Task requirements — Copy out the records in full, word for word, without pictures.

[Records from a data source]
-------------------------

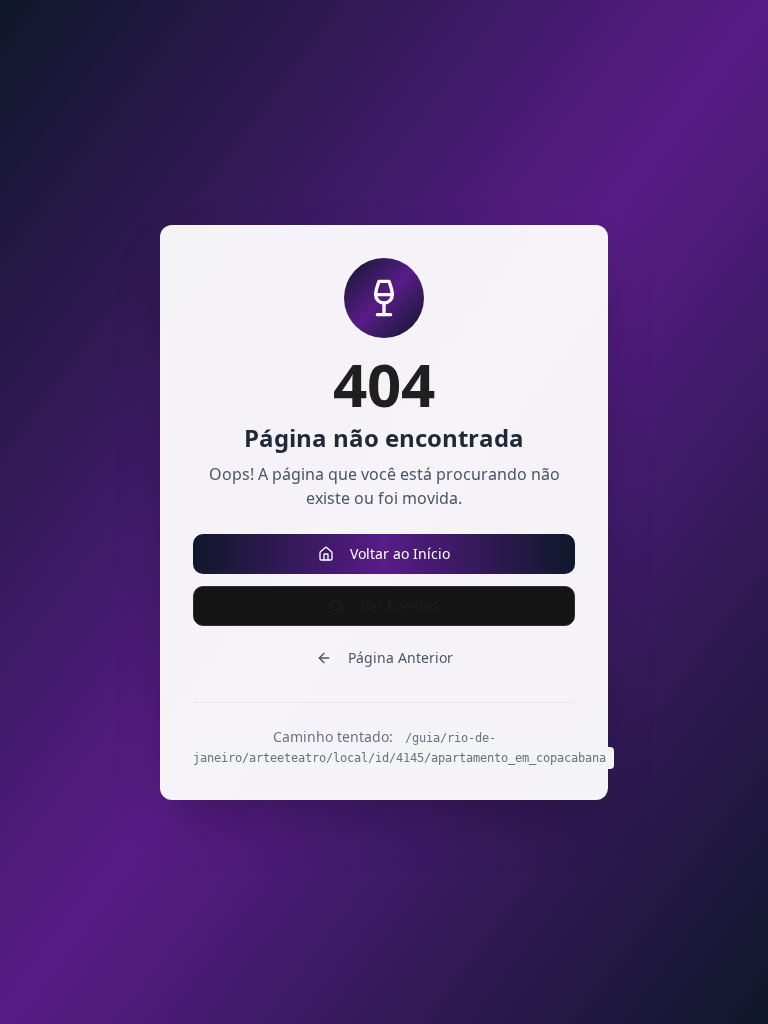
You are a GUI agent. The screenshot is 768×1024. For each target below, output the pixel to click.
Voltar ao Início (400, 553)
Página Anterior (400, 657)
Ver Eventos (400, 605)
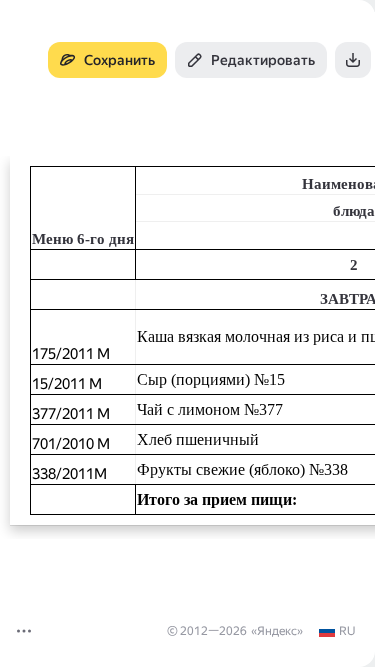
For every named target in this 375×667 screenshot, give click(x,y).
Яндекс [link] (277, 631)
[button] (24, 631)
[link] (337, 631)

-------------------------

Your solution —
You are a GUI agent. The screenshot is 768×1024. For each target below, output the pixel to click.
Voltar ao Início (400, 553)
Página Anterior (400, 657)
Ver Eventos (400, 605)
For every named target in this 375×667 screenshot, give click(x,y).
Яндекс [link] (277, 631)
[button] (24, 631)
[link] (337, 631)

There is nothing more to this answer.